Los que nacimos en los años 60 y posteriores no recordamos haber acudido a misas en latín –llamadas también misas tradicionalistas– celebradas con el antiguo rito. La misa que actualmente celebramos en nuestro propio idioma es con el rito ordinario que aprobó Pablo VI en 1962. Sin embargo existe en la Iglesia un pequeño grupo de católicos que añoraron la misa en latín con el antiguo ritual de san Pío V y que fue aprobado por san Juan XXIII. Son los llamados católicos tradicionalistas. Por su desobediencia a los papas anteriores y su rechazo al Concilio Vaticano II, algunos de ellos fueron excomulgados mientras que otros devotos del antiguo rito se reconciliaron con la Iglesia y pudieron celebrar la Misa con el permiso de san Juan Pablo II y Benedicto XVI.
Esta semana el papa Francisco publicó un decreto llamado Traditiones Custodes (Custodios de la Tradición) que pone un enorme candado a la celebración de la Eucaristía según el rito antiguo en latín, llamado también «extraordinario». Quienes así han celebrado la Santa Misa, a partir del nuevo decreto –entre otros requisitos– tendrán que solicitar el permiso de su obispo para seguir haciéndolo, y éste deberá solicitarlo a Roma. Traditiones Custodes anula el decreto Summorum Pontificum de Benedicto XVI, en el que permitía que cualquier sacerdote celebrara la Misa con ese rito.
Contrario a su antecesor, el papa Francisco ha decretado que la única expresión de la oración de la Iglesia (lex orandi) es la forma ordinaria del rito, es decir, el que utilizamos la mayoría de los católicos de rito latino, en lengua vernácula y de cara al pueblo. De esta manera Francisco prácticamente casi suprime la llamada «Misa tradicional» o «Misa tridentina», suscitado preocupación y angustia entre aquellos que, durante muchos años, han nutrido con ella su vida espiritual. Hay que señalar que, en el conjunto de la Iglesia, las personas afectadas con el decreto son menos del 1 por ciento.
El papa tomó la decisión de restringir la Misa tridentina por una razón. Por medio de la Congregación para la Doctrina de la Fe se aplicó una encuesta entre los obispos para comprobar si la celebración de esta Misa, permitida por los papas anteriores, estaba logrando su objetivo de fomentar la unidad de la Iglesia. El resultado fue negativo. Francisco comprobó que se han endurecido las posturas que los grupos tradicionalistas tienen contra el Concilio Vaticano II, poniéndose así en riesgo la unidad de la Iglesia. Y como san Pablo, viendo que en la comunidad de Corintio había división cuando decían «Yo soy de Pablo yo soy de Apolo, yo soy de Cefas, yo soy de Cristo», el papa ha reaccionado con energía y ha tomado una drástica decisión para evitar la división eclesial.
Las críticas al papa en grupos tradicionalistas no se ha hecho esperar, y no sabemos lo que ocurrirá en los próximos meses.
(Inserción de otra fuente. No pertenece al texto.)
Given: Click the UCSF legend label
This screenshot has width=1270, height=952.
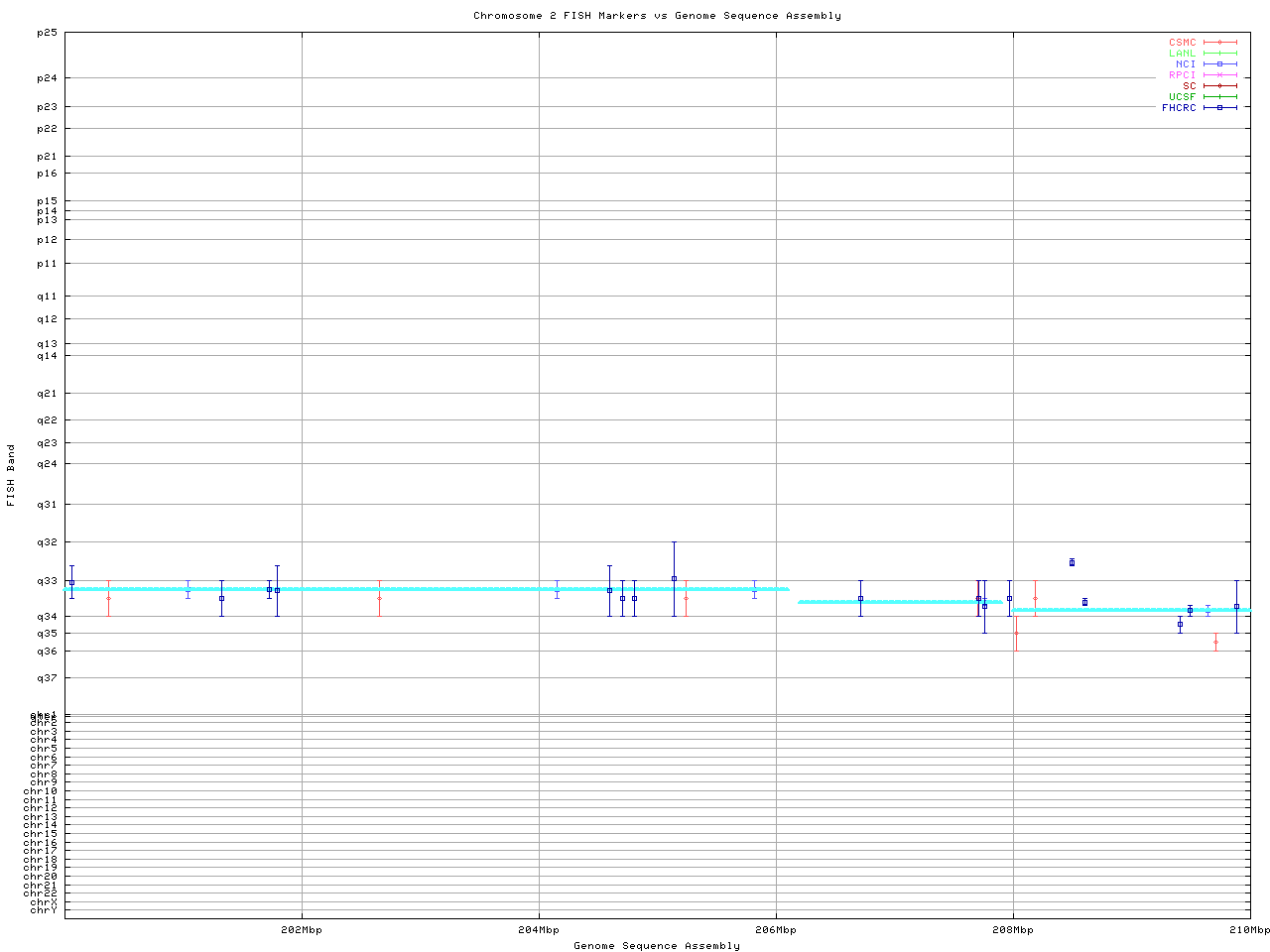Looking at the screenshot, I should [1182, 97].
Por eso urge que oremos por el Santo Padre y por la unidad de la Iglesia. Sabemos que también hay gran disgusto por la aparente pasividad del pontífice ante el ala liberal de la Iglesia representada por católicos alemanes –obispos, sacerdotes, religiosos y laicos– que con desfachatez se han burlado de la doctrina y de la moral católica, han bendecido parejas homosexuales y han profanado la Eucaristía, dándola a personas divorciadas vueltas a casar, e incluso a no católicos. Nadie les corrige aún cuando la confusión que provocan es enorme. No son entonces los tradicionalistas los únicos que ponen en peligro la unidad de la Iglesia.
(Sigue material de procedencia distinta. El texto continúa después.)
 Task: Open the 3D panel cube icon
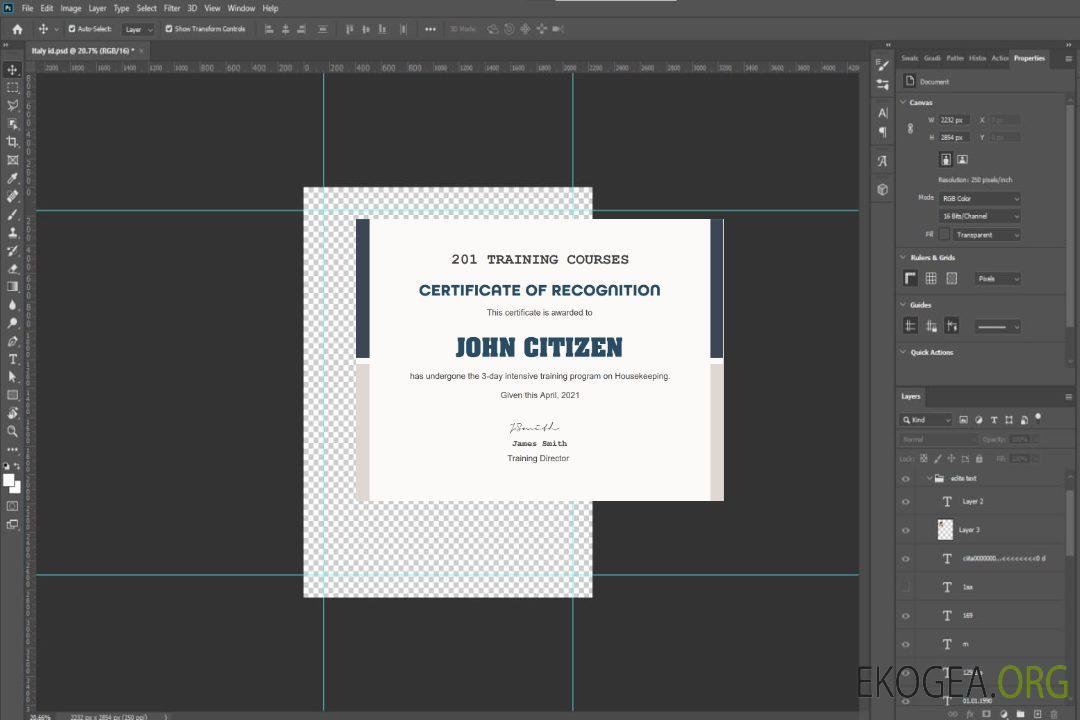[x=882, y=189]
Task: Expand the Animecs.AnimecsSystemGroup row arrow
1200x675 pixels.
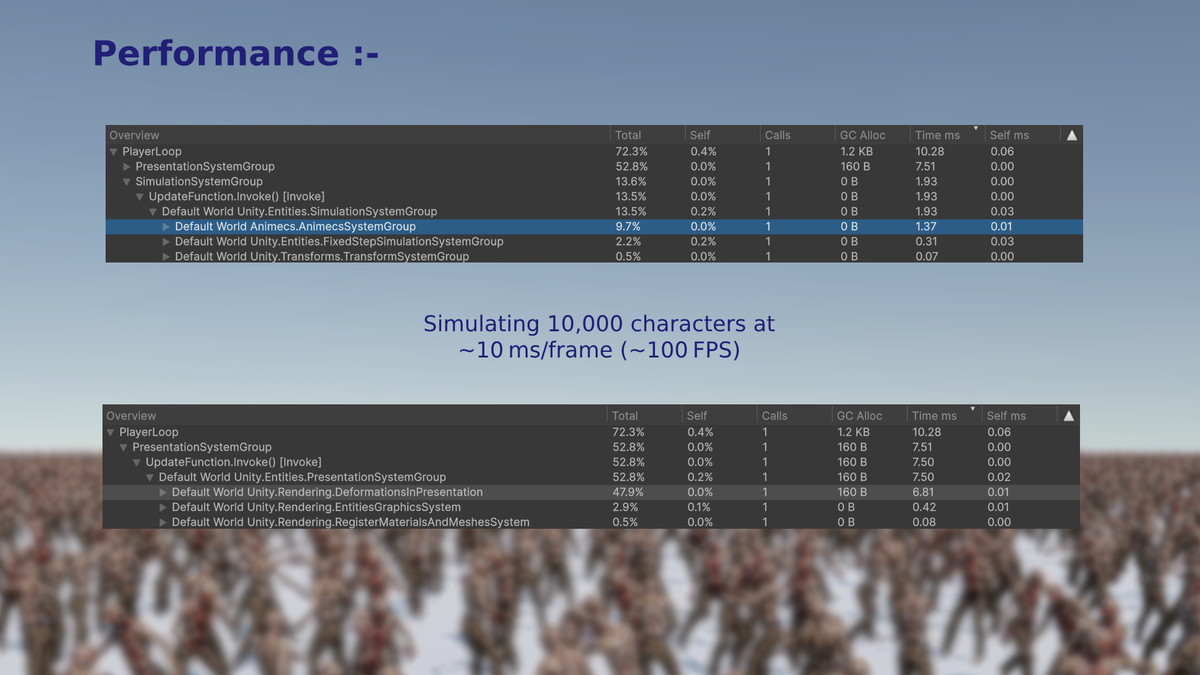Action: tap(166, 227)
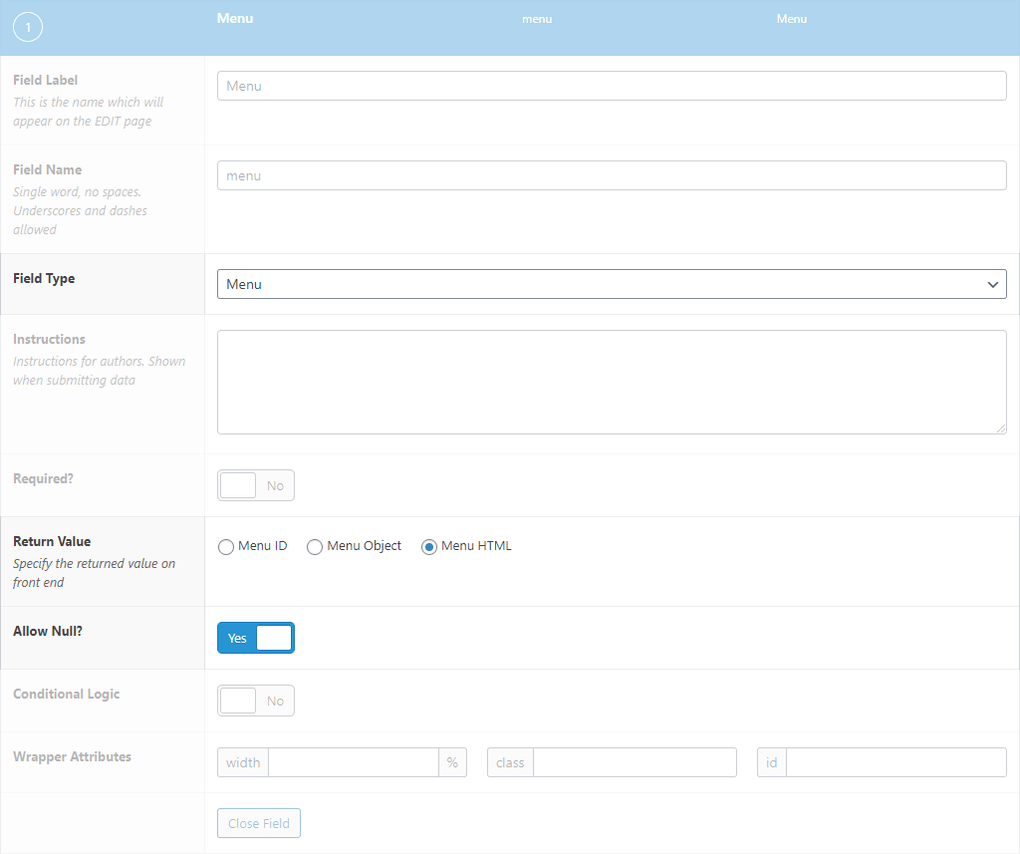Select the Menu Object return value

(x=315, y=546)
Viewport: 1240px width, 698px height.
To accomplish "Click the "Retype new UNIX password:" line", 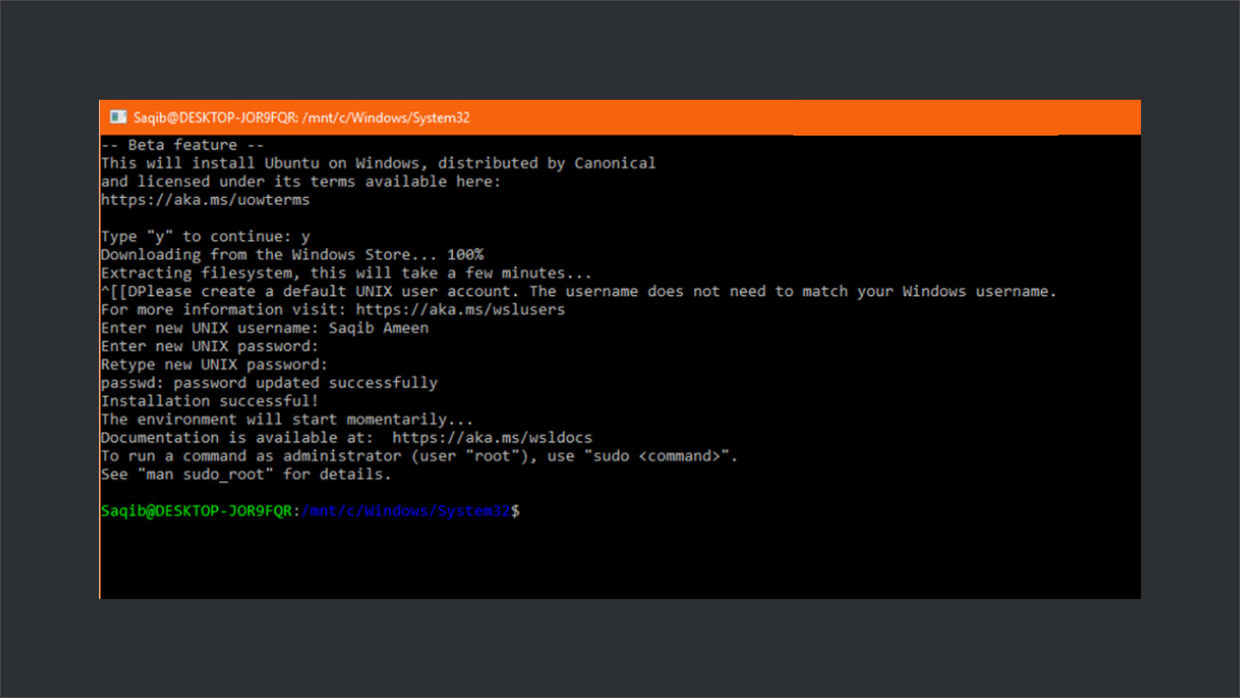I will (x=214, y=365).
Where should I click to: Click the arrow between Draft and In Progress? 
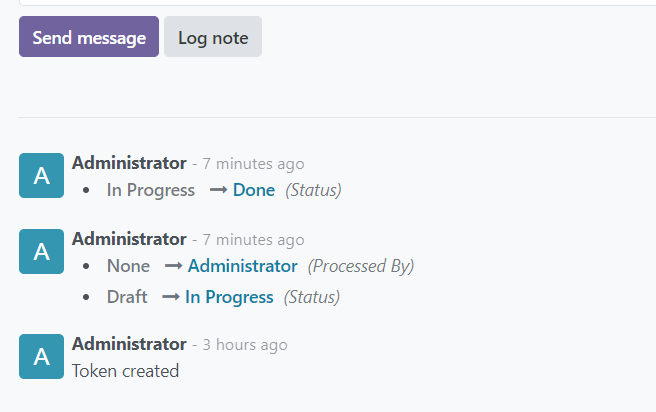point(169,297)
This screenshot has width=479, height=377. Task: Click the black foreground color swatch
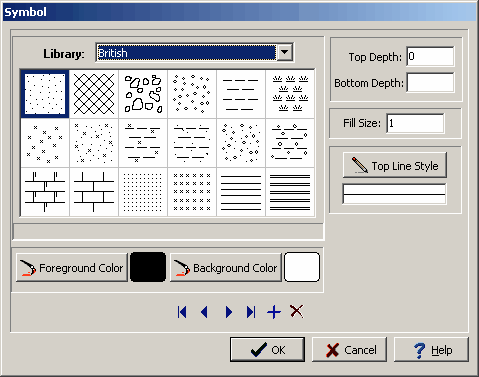tap(148, 267)
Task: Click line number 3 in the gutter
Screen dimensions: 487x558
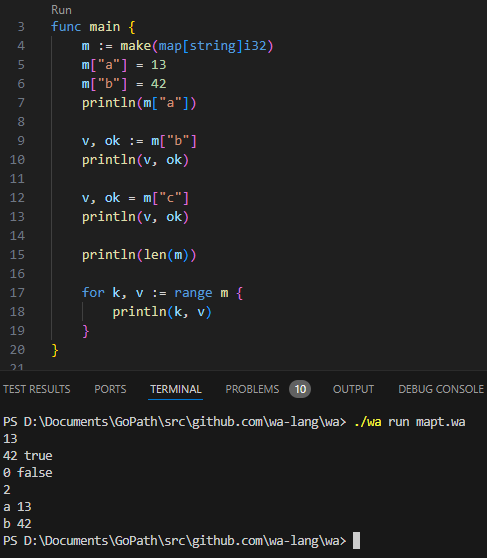Action: (21, 27)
Nos gustarán o no algunas decisiones de los papas; otras no las entenderemos del todo. Como discípulos del Señor hemos de estar con el papa Francisco y, orando por él, hemos de asumir en santa obediencia sus disposiciones. Sobre la roca de san Pedro Cristo Jesús fundó su Iglesia y con la asistencia del Espíritu Santo nos pastorea por medio de sus sucesores, los papas. Si bien Jesucristo es la piedra angular del edificio de la Iglesia, el papa es el fundamento visible de la unidad de los cristianos. Toda la Iglesia hemos de apoyarnos en Pedro para permanecer firmes en la fe y en amor a Cristo, el Hijo de Dios. El camino de la rebeldía y la desobediencia sólo desgarra la unidad querida por Cristo.